The pelvis of Archaeopteryx contains several features of both the modern birds and other saurischian dinosaurs. The pubis in Archaeopteryx faces backwards, parallel to the ischium, unlike that of saurischians. Unlike modern birds the pubis has retained a hooked end as seen in saurischians. The angle between the illium and the pubis in Archaeopteryx also appears to be an intermediate between the saurischians and the modern birds, but a look at the embryonic development of birds provides an interesting narrative. Early in the development of the chicken we see an angle of 45⁰, the same as Archaeopteryx (Nedin 1999). As the embryo develops the pubis rotates until it is almost parallel to the illium at the time of hatching (Metcalfe 1987).
The behaviour and day to day life of Archaeopteryx has been a difficult topic to address. Until recently it was believed that it lived in a forested environment, but the fossil specimens were rarely if at all found in the presence of fossilized tree detritus suggesting a different lifestyle. It is entirely possible that Archaeopteryx thrived in smaller shrubs, feeding on smaller animals that would have lived within them (Chiappe 2007).
Archaeopteryx has been at the center of several controversies, ranging from disagreements over its position in the phylogenetic tree to the validity of several fossil specimens.
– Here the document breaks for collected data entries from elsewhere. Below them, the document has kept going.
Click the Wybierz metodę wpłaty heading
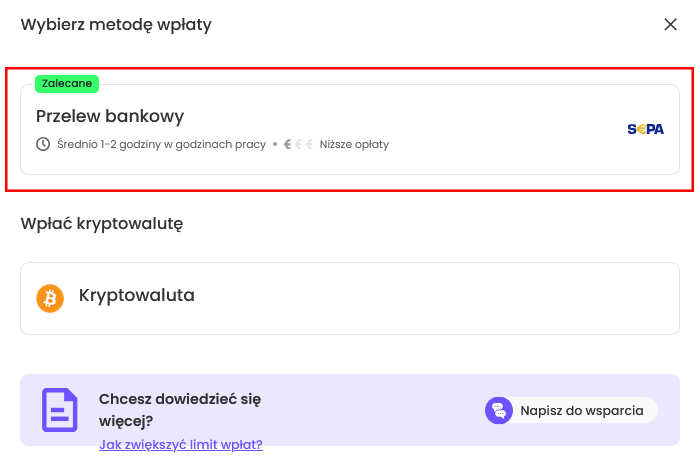The width and height of the screenshot is (698, 464). click(116, 25)
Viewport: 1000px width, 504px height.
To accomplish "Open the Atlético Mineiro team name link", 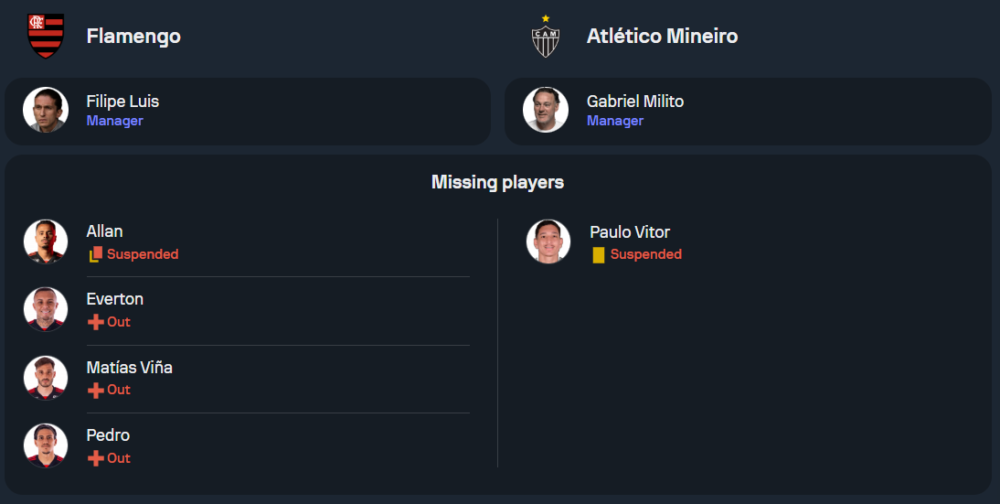I will pos(662,36).
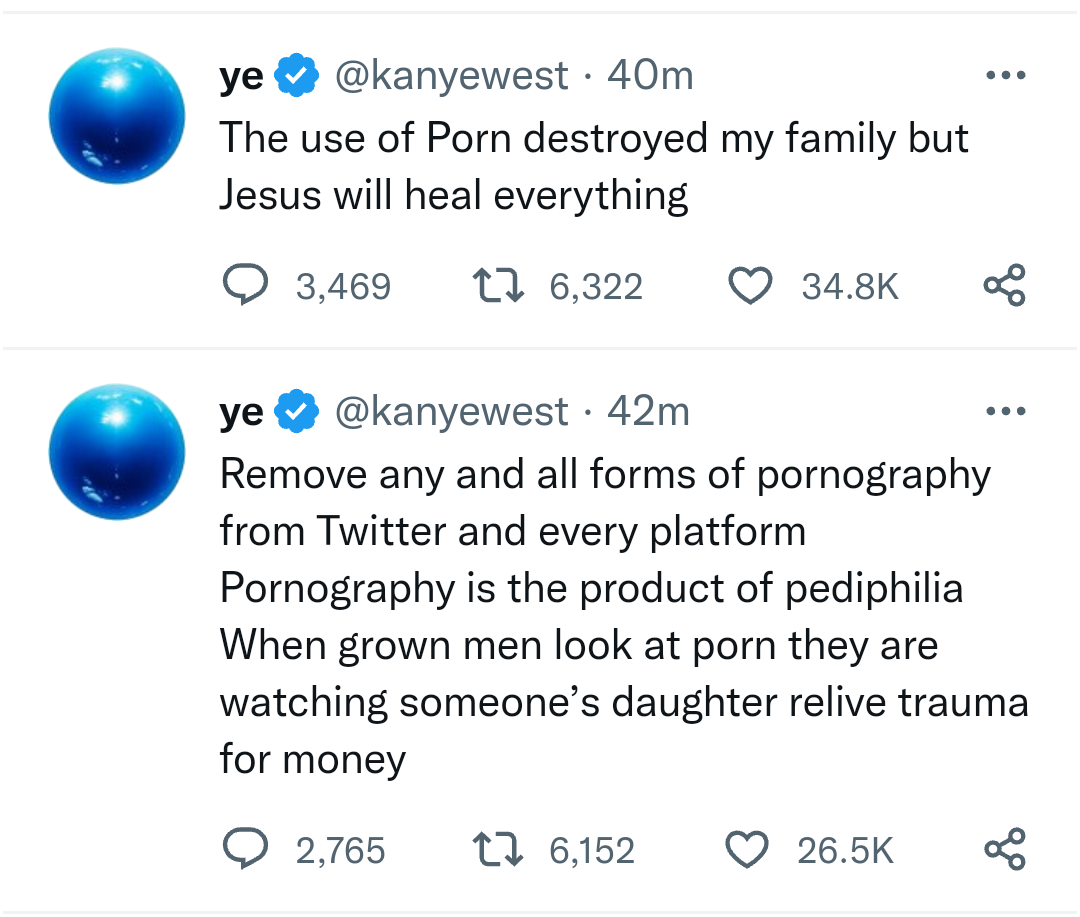Open the 42m timestamp link
Viewport: 1080px width, 917px height.
point(648,412)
The arguments over the validity of the specimens originated over several perceived, but ultimately unsubstantiated discrepancies in the fossils. The hypothesis that Archaeopteryx is in fact more closely related to dinosaurs than birds has and continues to be a contentious area of debate. Part of this hypothesis states that Archaeopteryx is in fact not the earliest bird, which instead is Avimimus. A further assertion that Archaeopteryx is not an intermediate species at all and is in fact a true bird has also been claimed and is a cornerstone to the creationist argument.
While a general consensus of the position of Archaeopteryx in the evolution of modern birds is difficult to find, it is clear that it contained many transitory character states of both dinosaurs and modern birds. Although it was most likely not a transitional species itself, the character states that it did possess would suggest that the transition from dinosaur to modern bird did indeed occur.